Веком раньше, призывая соотечественников к серьезному изучению своей страны, постижению души народа со всеми ее светлыми и темными свойствами, считая это

нравственной обязанностью

каждого, Н. Гоголь пришел к выводу о глубочайшем "незнанье России". Эта простая, но в высшей степени поучительная и ценная для конца XX столетия мысль акцентирует внимание на том, что сведения о собственной стране черпались зачастую "из вторых рук", выборочно, неполно и

тенденциозно, в то время как должны поступать" из первых рук, без изъятий и купюр". Поэтому писатель и призывал изучать Россию не понаслышке, а обстоятельно и серьезно.

Время его творчества пришлось на период подъема национального самосознания начала XIX в. после победы русских войск над Наполеоном. Это было время Т. Грановского, Н. Станкевича,

П. Чаадаева, А. Хомякова,

В. Белинского, А. Герцена,

Н. Петрашевского,

Ф. Достоевского, И. Киреевского и др.

Для общественной мысли России были характерны тогда два интеллектуальных направления: славянофильство и западничество. Спор между ними был острым, но не перерастал в политическую непримиримость и не предполагал уничтожения противника ради доказательства правоты каждой из спорящих сторон. И хотя славянофилы (И. Киреевский, А. Хомяков, К. и И. Аксаковы и др.)

акцентировали внимание на

национальном своебразии России, а западники (П. Анненков,

Т. Грановский, К. Кавелин и др.) больше тяготели к восприятию опыта Европы, - и те и другие страстно желали процветания своей Родины и посильно содействовали этому.

Активный участник философских дискуссий того времени П. Анненков в своих "Литературных воспоминаниях" назвал спор между славянофилами и западниками "спором двух различных видов одного и того же русского патриотизма". "Западники, - считал П. Анненков, - никогда не отвергали исторических условий, дающих особенный характер цивилизации каждого народа, а славянофилы терпели

совершенную напраслину, когда их упрекали в наклонности к

установлению неподвижных форм для ума, науки и искусства". Не было тогда деления на русское и европейское как "на свое" и "чужое". Не случаен отзыв славянофила Хомякова о Европе как "стране святых чудес", и не казались необычными признания в любви к немецкому философу Шеллингу слушателя его лекций славянофила И. Киреевского.

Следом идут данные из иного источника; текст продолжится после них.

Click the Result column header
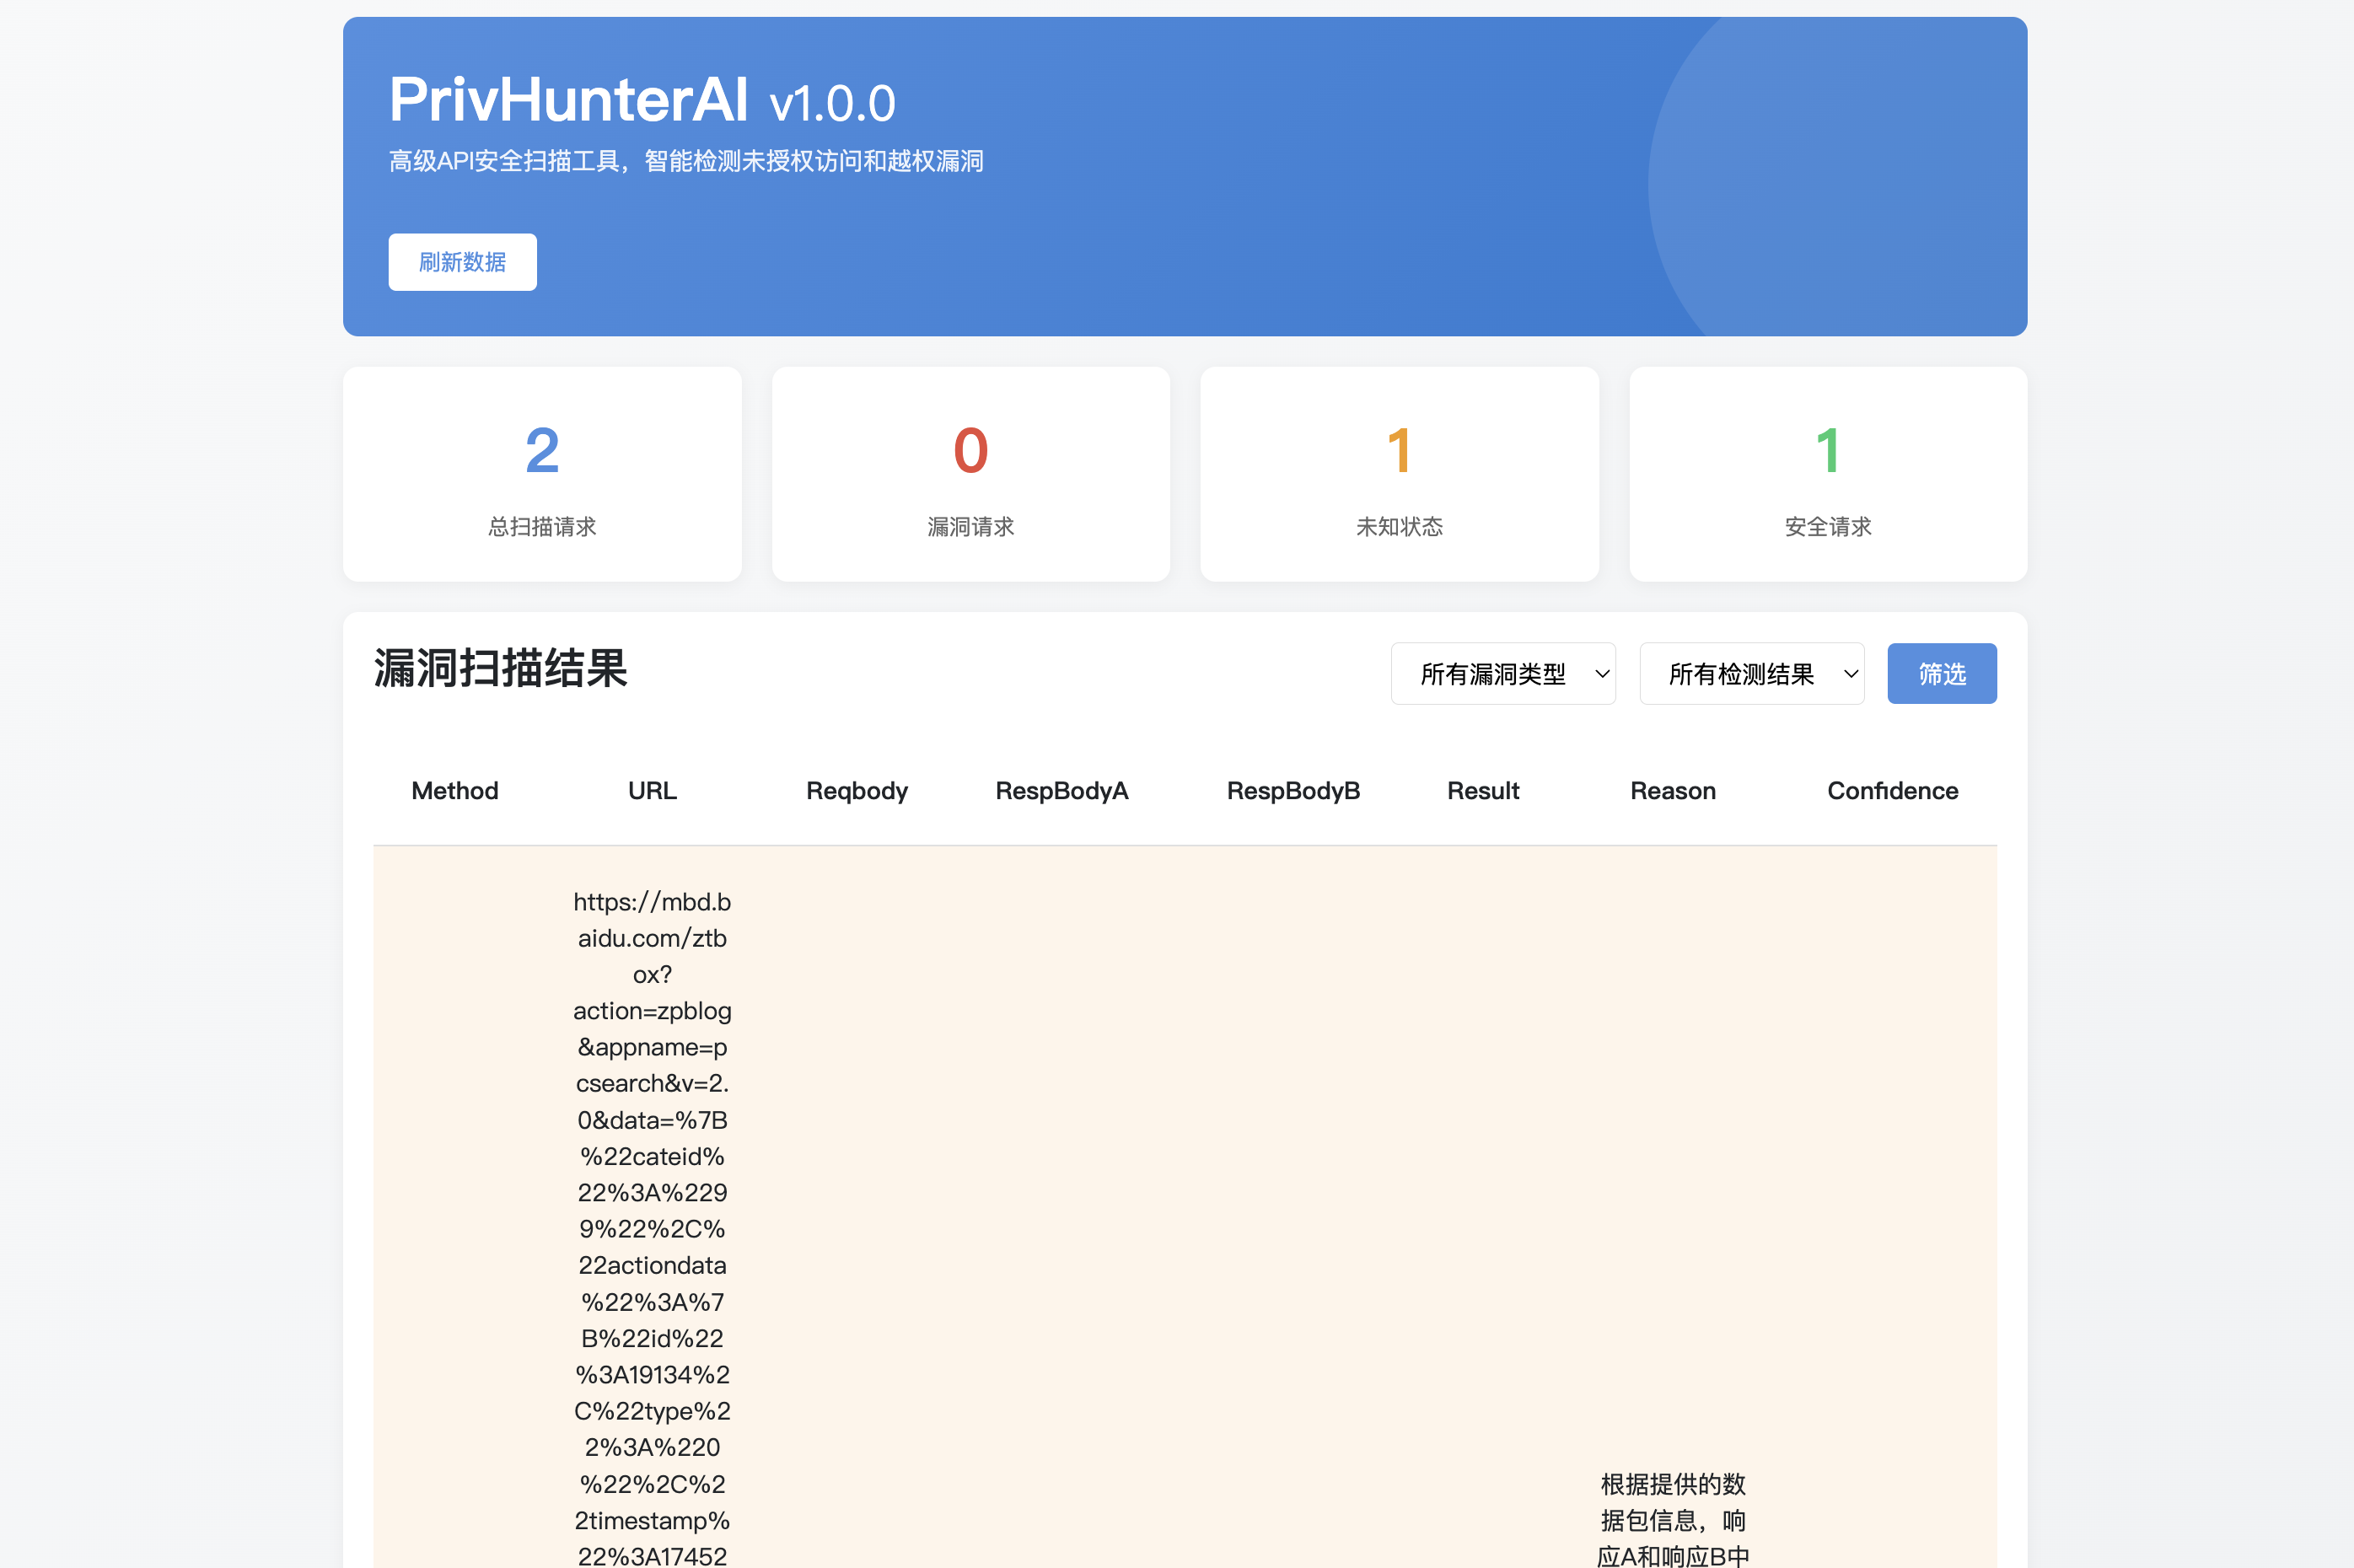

Н. Бердяев так охарактеризовал славянофилов и западников: "И те и другие любили Россию, славянофилы как мать, западники как дитя". Мать оберегают, а дитя воспитывают. Его перу

принадлежит книга под названием "Русская идея", смысл которой — "братство народов, искание всеобщего спасения". Есть у Бердяева еще одна формулировка русской идеи — "все ответственны за всех".

Считается, что термин "русская идея" родился под пером

Ф. Достоевского. В 1861 н. он писал: "Мы знаем, что не оградимся уже теперь китайскими стенами от человечества. Мы предугадываем, что характер нашей будущей деятельности должен быть в высшей степени

общечеловеческий, что русская

идея, может быть, будет синтезом всех тех идей, которые с таким упорством, с таким мужеством развивает Европа в отдельных

своих национальностях". К этой идее Достоевский возвращался неоднократно и позднее писал: "Если национальная идея русская есть, в конце концов, лишь всемирное общечеловеческое единение, то, значит, вся наша выгода в том, чтобы всем, прекратив все раздоры... стать

поскорее русскими и

национальными".

В 1888 г. В. Соловьев выступил с лекцией в парижском салоне с призывом к объединению христианских конфессий (лекция была опубликована вначале на французском языке). Соловьев писал, что русская идея "не имеет в себе ничего исключительного и партикуляристического, что она представляет собой лишь новый аспект самой христианской идеи, что для осуществления этого национального призвания нам не нужно действовать против других наций, но с ними и для них".

Концепция русской идеи Соловьева была органически связана со всем строем его личности и отражала не только мысли и "философский темперамент", но и особенности его психологического склада, личные приверженности, вкусы, идеалы. Соловьеву были глубоко чужды любые проявления искусственного, показного патриотизма. Он обладал многими качествами, сближавшими его с русской народной средой. Биографы особо отмечают такие привлекательные черты его характера, как великодушие,

веселость, терпимость и деликатность.

Искренность и высокая духовность русского философа, бескорыстное служение истине — все это

наложило яркий личностный

отпечаток на интерпретацию им русской идеи. Она

формулировалась В. Соловьевым как идея народно-религиозная. В том качестве она, по его мысли, должна была адекватно воплощать характер русского народа, по религии — православного.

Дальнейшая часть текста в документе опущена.